I’ve been a huge fan of Ellyn’s since I met her back about 1996 and first started hearing her read around. I’ve bought her books, both formally and informally published, and enjoyed them. The format here is lovely–you get both a CD and text of the poems; this way, you can put the CD in with the others and the book on the shelf! I’m looking forward to putting this CD in the changer in the car and listening to it on road trips.
Going Down The River in a Hayloft Coffin: the evocative years by Robert Peters Robert Peters (Henhouse Studios)

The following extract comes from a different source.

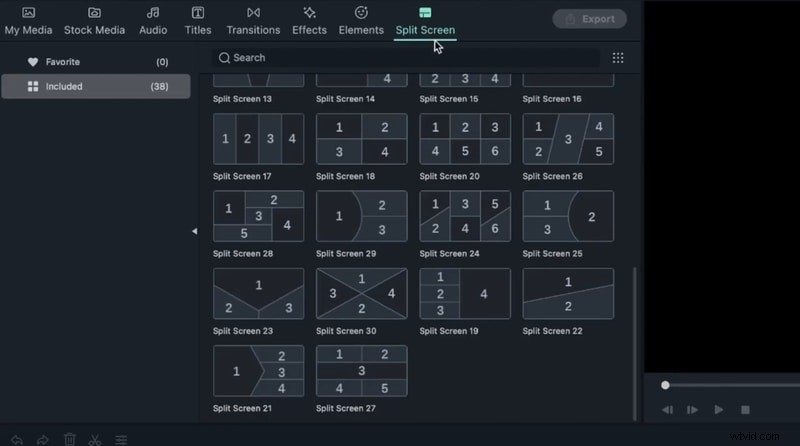Go to the Elements tab
This screenshot has width=800, height=446.
click(x=361, y=20)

“The fascination with the dead, with the rotting, with the pigs rooting into the earth, a poem about a primal scene in a root cellar, discovering sex and the underground, taboo, death-related experience–this is what all of Peters’ poetry is about which gives it great originality and power.”–Diane Wachoski
This CD starts out with a prologue and two important pronouncements “I’m 84,” and you can tell from the craggy voice, he is at least that old. The first poems ends with “I simply have to trust whimsy.” This project offers 49 poems by Robert Peters set to music by Harlan Steinberger; like Ellyn’s cd, the poems are here like in a little book. A poet, critic, scholar, playwright, editor and actor, Robert Peters was born in 1924, received his BA in 1948, MA in 1949, and his doctorate in literature in 1952. His first book of poetry, Songs for a Son, published in 1967, is still in print (W.W. Norton). His publications and awards are many. I look forward to sharing some of these works with my 89 year old father-in-law.

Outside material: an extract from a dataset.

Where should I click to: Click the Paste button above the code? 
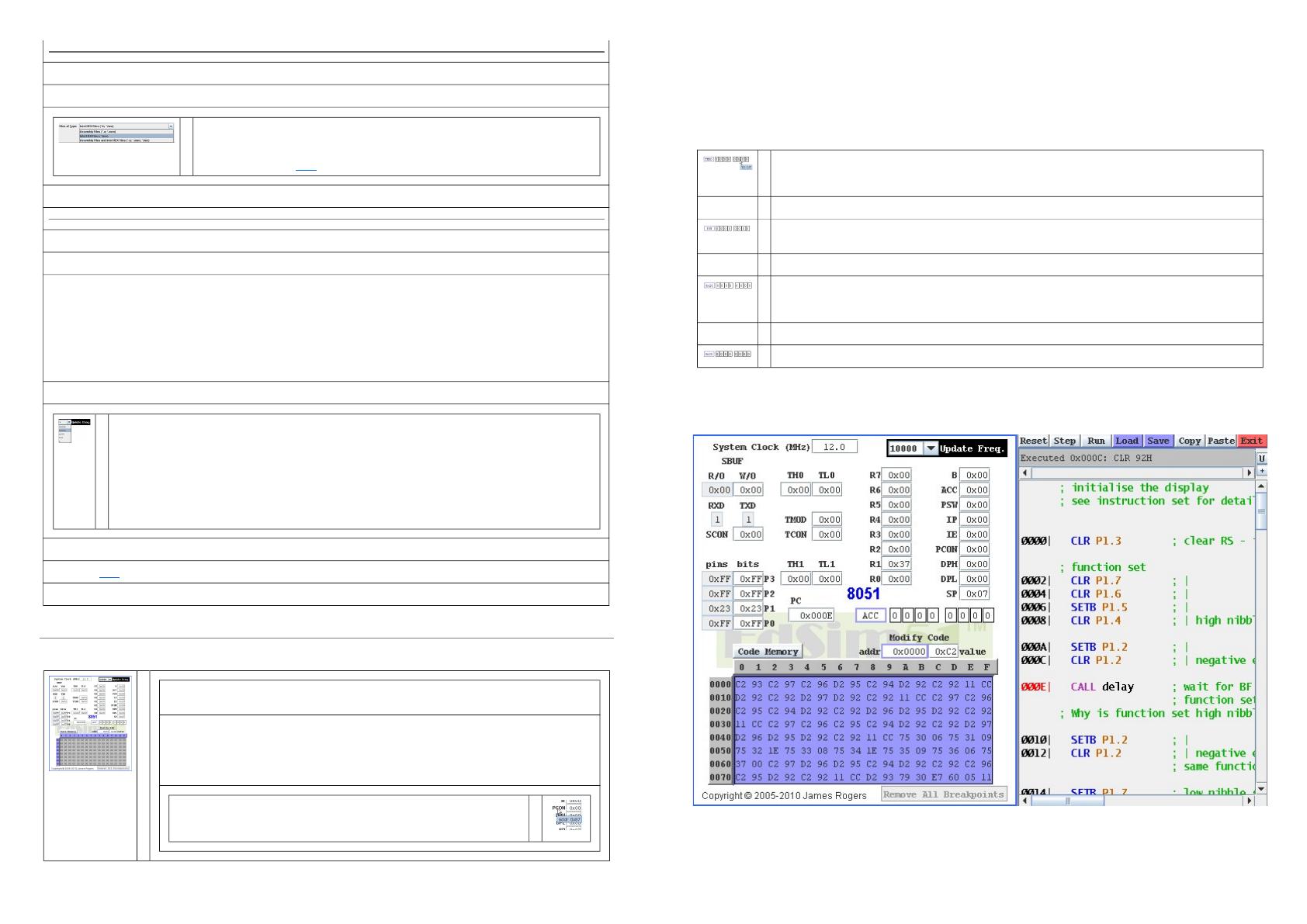click(1221, 441)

3 Fools 4 April Hank Mortenson, Viggo Mortenson, Scott Wannberg (Perceval Press $20 supports Beyond Baroque)
3 Fools 4 April is a CD/DVD set of a poetry reading given by Scott Wannberg, Hank Mortensen, and Viggo Mortensen in support of the Beyond Baroque Foundation in Venice California. It comes as both a CD and a DVD; instead of one poet and music, you get three poets and no music as far as I know as I haven’t heard this yet myself but am intrigued after reading this very positive review by Richard Marcus: “All the little clues that you normally get from watching a person come through on a DVD. Whether body language or eye movement, it all helps us to interoperate the poem all the better,” writes reviewer Richard Marcus. And yes, it’s that Viggo Mortenson reading with his son Hank (whose mother is Exene Cervenka is memory serves me right).
To get you “in the mood” to listen to Dottie Grossman, here’s five fun photographs and four of Dottie’s poems.
And just in case this matters to you: Ellyn sent me the Henhouse CDs, I asked Scott for one of his but he hasn’t responded yet, and Kaiser gave me a copy of Dottie’s a few years ago.